Spearkers: Alexander Schindler, Thomas Lidy, Sebastian Böck
Abstract: Deep Learning has become state of the art in visual computing and continuously emerges into the Music Information Retrieval (MIR) and audio retrieval domain. To bring attention to this topic we provide an introductory tutorial on deep learning for MIR. Besides a general introduction to neural networks, the tutorial covers a wide range of MIR relevant deep learning approaches. Convolutional Neural Networks are currently a de-facto standard for deep learning based audio retrieval. Recurrent Neural Networks have proven to be effective in onset detection tasks such as beat or audio-event detection. Siamese Networks have shown to be effective in learning audio representations and distance functions specific for music similarity retrieval. We introduce these different neural network layer types and architectures on the basis of standard MIR tasks such as music classification, similarity estimation and onset detection. We will incorporate both academic and industrial points of view into the tutorial. The tutorial will be accompanied by a Github repository for the presented content as well as references to state of the art work and literature for further reading. This repository will remain public after the conference.

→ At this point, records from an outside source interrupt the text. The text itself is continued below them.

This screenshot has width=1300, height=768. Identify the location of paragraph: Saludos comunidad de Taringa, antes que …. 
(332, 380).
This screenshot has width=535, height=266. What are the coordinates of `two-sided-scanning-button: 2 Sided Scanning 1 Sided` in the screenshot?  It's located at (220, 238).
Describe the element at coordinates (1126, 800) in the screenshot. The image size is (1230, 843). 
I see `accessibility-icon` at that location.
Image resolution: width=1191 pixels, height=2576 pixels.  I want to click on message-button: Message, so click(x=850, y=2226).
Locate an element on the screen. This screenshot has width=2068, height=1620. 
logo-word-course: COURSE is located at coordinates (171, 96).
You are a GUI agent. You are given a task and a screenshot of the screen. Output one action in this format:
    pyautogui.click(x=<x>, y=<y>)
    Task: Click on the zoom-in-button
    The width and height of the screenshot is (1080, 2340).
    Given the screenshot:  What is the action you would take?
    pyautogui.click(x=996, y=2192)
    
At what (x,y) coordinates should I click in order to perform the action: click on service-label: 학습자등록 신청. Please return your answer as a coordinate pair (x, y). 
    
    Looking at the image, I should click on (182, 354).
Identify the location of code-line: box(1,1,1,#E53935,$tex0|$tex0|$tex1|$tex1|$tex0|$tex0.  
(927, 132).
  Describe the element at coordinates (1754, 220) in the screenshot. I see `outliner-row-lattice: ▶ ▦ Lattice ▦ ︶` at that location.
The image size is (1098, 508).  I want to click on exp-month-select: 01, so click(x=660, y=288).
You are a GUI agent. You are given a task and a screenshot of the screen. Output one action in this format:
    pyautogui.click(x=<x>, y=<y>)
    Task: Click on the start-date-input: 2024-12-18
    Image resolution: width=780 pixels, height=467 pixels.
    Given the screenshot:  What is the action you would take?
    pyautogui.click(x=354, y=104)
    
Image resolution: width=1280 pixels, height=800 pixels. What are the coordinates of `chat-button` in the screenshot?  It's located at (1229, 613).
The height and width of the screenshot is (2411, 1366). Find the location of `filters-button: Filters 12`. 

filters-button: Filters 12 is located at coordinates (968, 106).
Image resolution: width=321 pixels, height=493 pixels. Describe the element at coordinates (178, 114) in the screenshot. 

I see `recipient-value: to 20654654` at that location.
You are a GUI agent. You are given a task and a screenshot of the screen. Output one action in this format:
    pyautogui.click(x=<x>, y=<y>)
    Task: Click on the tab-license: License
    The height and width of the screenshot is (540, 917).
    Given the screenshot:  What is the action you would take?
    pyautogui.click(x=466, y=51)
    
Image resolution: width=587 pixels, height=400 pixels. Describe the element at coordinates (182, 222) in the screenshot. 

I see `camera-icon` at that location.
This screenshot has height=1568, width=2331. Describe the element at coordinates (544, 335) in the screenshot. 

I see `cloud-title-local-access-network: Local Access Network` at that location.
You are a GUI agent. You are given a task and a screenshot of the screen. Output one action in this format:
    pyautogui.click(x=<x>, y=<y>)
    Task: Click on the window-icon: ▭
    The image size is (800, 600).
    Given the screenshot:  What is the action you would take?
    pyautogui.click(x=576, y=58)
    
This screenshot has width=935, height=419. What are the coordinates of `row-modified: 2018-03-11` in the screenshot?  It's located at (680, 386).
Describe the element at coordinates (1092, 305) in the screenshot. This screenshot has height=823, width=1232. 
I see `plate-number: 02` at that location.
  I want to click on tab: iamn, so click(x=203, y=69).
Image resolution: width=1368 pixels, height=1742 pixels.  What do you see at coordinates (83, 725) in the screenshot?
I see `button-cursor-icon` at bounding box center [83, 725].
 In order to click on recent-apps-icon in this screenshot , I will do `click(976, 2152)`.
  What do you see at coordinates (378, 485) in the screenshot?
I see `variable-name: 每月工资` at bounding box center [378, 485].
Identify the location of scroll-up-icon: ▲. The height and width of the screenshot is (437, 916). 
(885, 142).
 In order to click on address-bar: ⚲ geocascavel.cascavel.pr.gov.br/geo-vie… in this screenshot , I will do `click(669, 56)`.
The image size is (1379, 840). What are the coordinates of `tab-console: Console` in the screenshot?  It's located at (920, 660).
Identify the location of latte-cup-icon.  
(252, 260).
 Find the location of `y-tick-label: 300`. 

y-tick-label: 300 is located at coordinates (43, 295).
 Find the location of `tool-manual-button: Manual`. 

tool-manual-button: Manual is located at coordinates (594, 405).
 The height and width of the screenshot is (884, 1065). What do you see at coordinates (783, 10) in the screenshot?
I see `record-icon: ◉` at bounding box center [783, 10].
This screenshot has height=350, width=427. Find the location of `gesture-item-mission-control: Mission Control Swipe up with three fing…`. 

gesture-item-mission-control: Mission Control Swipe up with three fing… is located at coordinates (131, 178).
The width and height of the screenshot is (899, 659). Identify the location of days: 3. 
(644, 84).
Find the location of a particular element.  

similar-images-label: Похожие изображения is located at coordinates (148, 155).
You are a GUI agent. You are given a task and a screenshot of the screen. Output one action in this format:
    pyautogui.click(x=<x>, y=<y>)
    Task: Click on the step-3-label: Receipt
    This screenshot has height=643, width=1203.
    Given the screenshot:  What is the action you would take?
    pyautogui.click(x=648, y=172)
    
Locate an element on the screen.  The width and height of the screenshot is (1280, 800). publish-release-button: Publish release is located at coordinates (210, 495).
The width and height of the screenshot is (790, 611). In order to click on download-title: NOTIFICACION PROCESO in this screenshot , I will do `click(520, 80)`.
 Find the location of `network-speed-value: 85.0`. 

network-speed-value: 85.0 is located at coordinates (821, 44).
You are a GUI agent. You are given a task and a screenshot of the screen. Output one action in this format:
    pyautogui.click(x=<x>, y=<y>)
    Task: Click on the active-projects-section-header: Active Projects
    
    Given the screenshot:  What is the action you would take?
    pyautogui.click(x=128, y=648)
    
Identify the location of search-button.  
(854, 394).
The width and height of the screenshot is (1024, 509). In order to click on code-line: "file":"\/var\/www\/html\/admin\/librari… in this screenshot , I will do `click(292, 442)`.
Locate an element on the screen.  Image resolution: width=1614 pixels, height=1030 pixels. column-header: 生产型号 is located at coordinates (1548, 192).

Materials for the tutorial: Link
Alexander Schindler is member of the Music Information Retrieval group at the Technical University since 2010 where he actively participates in research, various international projects and currently finishes his Ph.D on audio-visual analysis of music videos. He participates in teaching MIR, machine learning and DataScience. Alexander is currently employed as scientist at the AIT Austrian Institute of Technology where he is responsible for establishing a deep learning group. In various projects he focusses on deep-learning based audio-classification, audio event-detection and audio-similiarity retrieval tasks. | |
Thomas Lidy has been a researcher in music information retrieval in combination with machine learning at TU Wien since 2004. Since 2015, he has been focusing on how Deep Learning can further improve music & audio analysis, winning 3 international benchmarking contests. He is currently the Head of Machine Learning at Musimap, a company that uses Deep Learning to analyze styles, moods and emotions in the global music catalog, in order to create emotion-aware search & recommender engines that empower music supervisors to find the music for their needs and music streaming platforms to deliver the perfect playlists according to people's mood. | |
Sebastian Böck received his diploma degree in electrical engineering from the Technical University in Munich in 2010 and his PhD in computer science from the Johannes Kepler University Linz. He continued his research at the Austrian Research Institute for Artificial Intelligence (OFAI) and recently also joined the MIR team at the Technical University of Vienna. His main research topic is the analysis of time event series in music signals, with a strong focus on artificial neural networks. |